(PROVIDED RECORDS begins)
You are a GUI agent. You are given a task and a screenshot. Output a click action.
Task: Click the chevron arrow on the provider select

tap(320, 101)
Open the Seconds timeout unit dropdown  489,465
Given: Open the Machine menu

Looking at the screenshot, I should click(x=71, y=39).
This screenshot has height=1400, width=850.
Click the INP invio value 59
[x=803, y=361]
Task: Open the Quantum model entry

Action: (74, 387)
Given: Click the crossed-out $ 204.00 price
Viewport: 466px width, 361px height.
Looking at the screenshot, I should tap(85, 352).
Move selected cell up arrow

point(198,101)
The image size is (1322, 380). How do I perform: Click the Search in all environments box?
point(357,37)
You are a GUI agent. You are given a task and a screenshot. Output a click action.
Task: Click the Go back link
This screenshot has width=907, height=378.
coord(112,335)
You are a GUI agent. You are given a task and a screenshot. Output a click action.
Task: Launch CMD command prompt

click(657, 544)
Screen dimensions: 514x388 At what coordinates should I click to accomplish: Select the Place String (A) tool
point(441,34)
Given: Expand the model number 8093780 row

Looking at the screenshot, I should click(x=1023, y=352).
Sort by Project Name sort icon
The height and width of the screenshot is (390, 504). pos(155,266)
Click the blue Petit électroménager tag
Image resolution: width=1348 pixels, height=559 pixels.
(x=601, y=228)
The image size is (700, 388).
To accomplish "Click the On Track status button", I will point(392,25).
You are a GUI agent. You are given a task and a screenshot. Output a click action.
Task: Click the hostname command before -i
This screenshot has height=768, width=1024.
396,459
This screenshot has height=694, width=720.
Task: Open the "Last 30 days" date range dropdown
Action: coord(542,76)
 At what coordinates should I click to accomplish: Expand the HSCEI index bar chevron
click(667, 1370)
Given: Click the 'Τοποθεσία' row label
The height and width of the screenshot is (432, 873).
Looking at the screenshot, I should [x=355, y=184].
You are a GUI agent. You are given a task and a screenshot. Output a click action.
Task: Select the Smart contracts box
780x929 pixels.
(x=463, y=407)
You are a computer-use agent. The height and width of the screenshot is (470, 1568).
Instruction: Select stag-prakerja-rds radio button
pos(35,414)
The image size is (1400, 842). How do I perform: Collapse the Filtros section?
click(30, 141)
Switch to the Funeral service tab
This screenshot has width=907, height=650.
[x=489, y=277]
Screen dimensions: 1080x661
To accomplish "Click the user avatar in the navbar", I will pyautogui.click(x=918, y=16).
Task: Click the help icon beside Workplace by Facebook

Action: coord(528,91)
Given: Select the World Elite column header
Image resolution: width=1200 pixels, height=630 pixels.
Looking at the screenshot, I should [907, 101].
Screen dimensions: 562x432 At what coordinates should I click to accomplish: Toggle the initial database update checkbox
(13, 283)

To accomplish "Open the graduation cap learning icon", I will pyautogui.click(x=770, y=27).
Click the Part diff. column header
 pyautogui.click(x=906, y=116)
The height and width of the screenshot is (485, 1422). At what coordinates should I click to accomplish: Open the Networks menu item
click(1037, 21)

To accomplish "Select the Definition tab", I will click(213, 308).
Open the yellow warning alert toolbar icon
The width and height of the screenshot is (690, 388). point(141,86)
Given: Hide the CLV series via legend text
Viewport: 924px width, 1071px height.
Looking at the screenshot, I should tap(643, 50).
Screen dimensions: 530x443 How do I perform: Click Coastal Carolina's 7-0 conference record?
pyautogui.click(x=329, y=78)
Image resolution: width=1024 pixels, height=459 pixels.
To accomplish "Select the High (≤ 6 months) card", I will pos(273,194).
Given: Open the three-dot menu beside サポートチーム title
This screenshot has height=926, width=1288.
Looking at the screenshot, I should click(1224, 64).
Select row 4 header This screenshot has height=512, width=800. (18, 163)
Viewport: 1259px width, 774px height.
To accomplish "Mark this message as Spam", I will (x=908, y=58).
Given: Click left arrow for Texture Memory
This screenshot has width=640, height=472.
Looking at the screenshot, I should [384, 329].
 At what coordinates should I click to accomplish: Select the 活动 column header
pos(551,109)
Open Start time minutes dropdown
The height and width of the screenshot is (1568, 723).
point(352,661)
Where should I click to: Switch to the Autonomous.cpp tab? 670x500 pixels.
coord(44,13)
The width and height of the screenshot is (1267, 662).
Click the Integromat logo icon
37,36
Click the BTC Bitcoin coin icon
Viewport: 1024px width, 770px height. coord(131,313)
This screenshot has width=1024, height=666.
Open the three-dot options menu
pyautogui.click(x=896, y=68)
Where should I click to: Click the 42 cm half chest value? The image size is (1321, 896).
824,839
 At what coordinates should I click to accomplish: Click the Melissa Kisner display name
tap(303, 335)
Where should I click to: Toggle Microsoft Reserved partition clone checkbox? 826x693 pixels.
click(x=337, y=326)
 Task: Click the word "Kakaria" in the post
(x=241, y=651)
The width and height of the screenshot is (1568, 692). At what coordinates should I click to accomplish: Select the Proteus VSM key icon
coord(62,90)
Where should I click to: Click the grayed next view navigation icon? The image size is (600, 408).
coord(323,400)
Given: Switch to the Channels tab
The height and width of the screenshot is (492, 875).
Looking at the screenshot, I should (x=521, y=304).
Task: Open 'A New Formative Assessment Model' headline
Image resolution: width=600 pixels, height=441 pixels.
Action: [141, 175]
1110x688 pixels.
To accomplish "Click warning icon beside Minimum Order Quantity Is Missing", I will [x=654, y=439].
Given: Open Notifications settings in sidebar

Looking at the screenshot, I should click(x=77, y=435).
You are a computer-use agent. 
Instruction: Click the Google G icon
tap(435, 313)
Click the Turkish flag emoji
(PROVIDED RECORDS ends)
# [WORK INSTRUCTION]
Every line from above should appear again in the answer, exactly as written.

# [ANSWER TO THIS PROBLEM]
You are a GUI agent. You are given a task and a screenshot. Output a click action.
Task: Click the chevron arrow on the provider select

tap(320, 101)
Open the Seconds timeout unit dropdown  489,465
Given: Open the Machine menu

Looking at the screenshot, I should click(x=71, y=39).
This screenshot has height=1400, width=850.
Click the INP invio value 59
[x=803, y=361]
Task: Open the Quantum model entry

Action: (74, 387)
Given: Click the crossed-out $ 204.00 price
Viewport: 466px width, 361px height.
Looking at the screenshot, I should tap(85, 352).
Move selected cell up arrow

point(198,101)
The image size is (1322, 380). How do I perform: Click the Search in all environments box?
point(357,37)
You are a GUI agent. You are given a task and a screenshot. Output a click action.
Task: Click the Go back link
This screenshot has width=907, height=378.
coord(112,335)
You are a GUI agent. You are given a task and a screenshot. Output a click action.
Task: Launch CMD command prompt

click(657, 544)
Screen dimensions: 514x388 At what coordinates should I click to accomplish: Select the Place String (A) tool
point(441,34)
Given: Expand the model number 8093780 row

Looking at the screenshot, I should click(x=1023, y=352).
Sort by Project Name sort icon
The height and width of the screenshot is (390, 504). pos(155,266)
Click the blue Petit électroménager tag
Image resolution: width=1348 pixels, height=559 pixels.
(x=601, y=228)
The image size is (700, 388).
To accomplish "Click the On Track status button", I will point(392,25).
You are a GUI agent. You are given a task and a screenshot. Output a click action.
Task: Click the hostname command before -i
This screenshot has height=768, width=1024.
396,459
This screenshot has height=694, width=720.
Task: Open the "Last 30 days" date range dropdown
Action: coord(542,76)
 At what coordinates should I click to accomplish: Expand the HSCEI index bar chevron
click(667, 1370)
Given: Click the 'Τοποθεσία' row label
The height and width of the screenshot is (432, 873).
Looking at the screenshot, I should [x=355, y=184].
You are a GUI agent. You are given a task and a screenshot. Output a click action.
Task: Select the Smart contracts box
780x929 pixels.
(x=463, y=407)
You are a computer-use agent. The height and width of the screenshot is (470, 1568).
Instruction: Select stag-prakerja-rds radio button
pos(35,414)
The image size is (1400, 842). How do I perform: Collapse the Filtros section?
click(30, 141)
Switch to the Funeral service tab
This screenshot has width=907, height=650.
[x=489, y=277]
Screen dimensions: 1080x661
To accomplish "Click the user avatar in the navbar", I will pyautogui.click(x=918, y=16).
Task: Click the help icon beside Workplace by Facebook

Action: coord(528,91)
Given: Select the World Elite column header
Image resolution: width=1200 pixels, height=630 pixels.
Looking at the screenshot, I should [907, 101].
Screen dimensions: 562x432 At what coordinates should I click to accomplish: Toggle the initial database update checkbox
(13, 283)

To accomplish "Open the graduation cap learning icon", I will pyautogui.click(x=770, y=27).
Click the Part diff. column header
 pyautogui.click(x=906, y=116)
The height and width of the screenshot is (485, 1422). At what coordinates should I click to accomplish: Open the Networks menu item
click(1037, 21)

To accomplish "Select the Definition tab", I will click(213, 308).
Open the yellow warning alert toolbar icon
The width and height of the screenshot is (690, 388). point(141,86)
Given: Hide the CLV series via legend text
Viewport: 924px width, 1071px height.
Looking at the screenshot, I should tap(643, 50).
Screen dimensions: 530x443 How do I perform: Click Coastal Carolina's 7-0 conference record?
pyautogui.click(x=329, y=78)
Image resolution: width=1024 pixels, height=459 pixels.
To accomplish "Select the High (≤ 6 months) card", I will pos(273,194).
Given: Open the three-dot menu beside サポートチーム title
This screenshot has height=926, width=1288.
Looking at the screenshot, I should click(1224, 64).
Select row 4 header This screenshot has height=512, width=800. (18, 163)
Viewport: 1259px width, 774px height.
To accomplish "Mark this message as Spam", I will (x=908, y=58).
Given: Click left arrow for Texture Memory
This screenshot has width=640, height=472.
Looking at the screenshot, I should [384, 329].
 At what coordinates should I click to accomplish: Select the 活动 column header
pos(551,109)
Open Start time minutes dropdown
The height and width of the screenshot is (1568, 723).
point(352,661)
Where should I click to: Switch to the Autonomous.cpp tab? 670x500 pixels.
coord(44,13)
The width and height of the screenshot is (1267, 662).
Click the Integromat logo icon
37,36
Click the BTC Bitcoin coin icon
Viewport: 1024px width, 770px height. coord(131,313)
This screenshot has width=1024, height=666.
Open the three-dot options menu
pyautogui.click(x=896, y=68)
Where should I click to: Click the 42 cm half chest value? The image size is (1321, 896).
824,839
 At what coordinates should I click to accomplish: Click the Melissa Kisner display name
tap(303, 335)
Where should I click to: Toggle Microsoft Reserved partition clone checkbox? 826x693 pixels.
click(x=337, y=326)
 Task: Click the word "Kakaria" in the post
(x=241, y=651)
The width and height of the screenshot is (1568, 692). At what coordinates should I click to accomplish: Select the Proteus VSM key icon
coord(62,90)
Where should I click to: Click the grayed next view navigation icon? The image size is (600, 408).
coord(323,400)
Given: Switch to the Channels tab
The height and width of the screenshot is (492, 875).
Looking at the screenshot, I should (x=521, y=304).
Task: Open 'A New Formative Assessment Model' headline
Image resolution: width=600 pixels, height=441 pixels.
Action: [141, 175]
1110x688 pixels.
To accomplish "Click warning icon beside Minimum Order Quantity Is Missing", I will [x=654, y=439].
Given: Open Notifications settings in sidebar

Looking at the screenshot, I should click(x=77, y=435).
You are a computer-use agent. 
Instruction: Click the Google G icon
tap(435, 313)
Click the Turkish flag emoji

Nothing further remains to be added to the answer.